El corte de cabello mullet ha recorrido un largo camino desde su época de mayor esplendor en las décadas pasadas. Hoy en día, esta tendencia ha regresado con una sofisticación renovada, adaptándose a las necesidades de quienes buscan un estilo audaz pero elegante. La clave de su éxito actual reside en la suavidad de las capas, el movimiento natural del cabello y un acabado texturizado que se aleja de la rigidez de antaño. Al observar una melena corta con capas desfiladas y un sutil volumen superior, queda claro que este estilo se adapta perfectamente a una estética contemporánea y de bajo mantenimiento.
La evolución hacia el mullet moderno
A diferencia de las versiones más extremas del pasado, el mullet moderno se caracteriza por una transición mucho más suave entre las zonas cortas y las secciones más largas. La parte superior y los laterales se trabajan con técnicas de desfilado para aportar ligereza, mientras que la nuca conserva una longitud moderada que enmarca el rostro. Este equilibrio visual permite que el corte sea versátil, ideal tanto para cabellos lisos como ondulados.
La clave para lucir este estilo en el día a día es la textura. Ya no se busca un alisado perfecto ni un volumen exagerado, sino un movimiento natural que refleje frescura y un toque desenfadado. Para lograrlo, la elección de las herramientas y los productos de peinado adecuados juega un papel fundamental en la rutina de cuidado capilar.
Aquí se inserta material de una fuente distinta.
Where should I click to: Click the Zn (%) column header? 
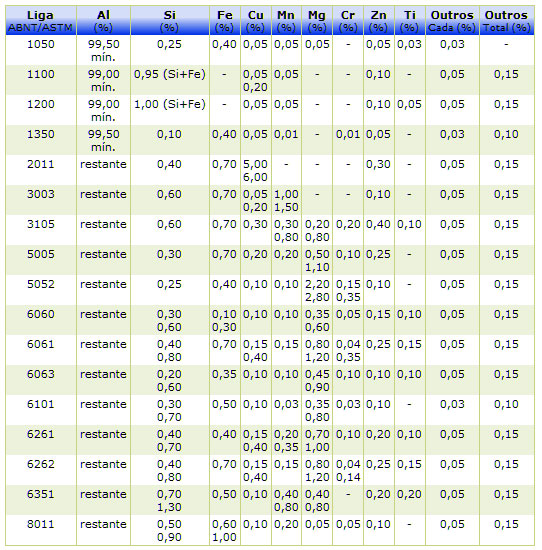point(379,21)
Cómo crear textura y volumen sin esfuerzo
El primer paso para peinar un mullet moderno es trabajar la textura desde el lavado. Utilizar productos que aporten cuerpo sin apelmazar el cabello es esencial para mantener la ligereza de las capas. A continuación, se detallan los pasos recomendados para la rutina de peinado:
- Secado al aire o con difusor: Para mantener la forma natural del cabello, se recomienda retirar la humedad suavemente con una toalla de microfibra y, si es necesario, utilizar un secador con difusor a baja temperatura.
- Uso de sprays texturizadores: Los sprays de base acuosa o con sales minerales ligeras son ideales para rociar sobre el cabello húmedo o seco. Ayudan a definir las ondas y a dar cuerpo a las capas superiores.
- Definición con las manos: En lugar de usar cepillos redondos que puedan restar naturalidad, se aconseja moldear los mechones con la punta de los dedos, realizando ligeros movimientos de presión hacia arriba.
Fijación y acabado: el secreto del efecto mate
Para que el peinado mantenga su estructura a lo largo del día sin perder dinamismo, es fundamental elegir el producto de fijación correcto. Las ceras y arcillas capilares de acabado mate son las mejores aliadas para el mullet contemporáneo. Estos productos permiten definir las puntas y aportar soporte en la coronilla sin dejar residuos brillantes ni sensación de pesadez.
Para aplicarlos correctamente, basta con tomar una pequeña cantidad de producto, entibiarla frotando las palmas de las manos y distribuirla de manera uniforme, priorizando las puntas y las capas medias. Este método asegura que el cabello se mantenga flexible y con un aspecto limpio y natural durante horas.
Consejos de mantenimiento en casa
Aunque el mullet es un corte de crecimiento bastante orgánico, requiere ciertos cuidados sencillos para conservar su forma ideal. Se recomienda visitar el salón para un sutil desfilado de puntas cada seis u ocho semanas, prestando especial atención a los laterales para que no pierdan la definición que caracteriza a este estilo tan personal.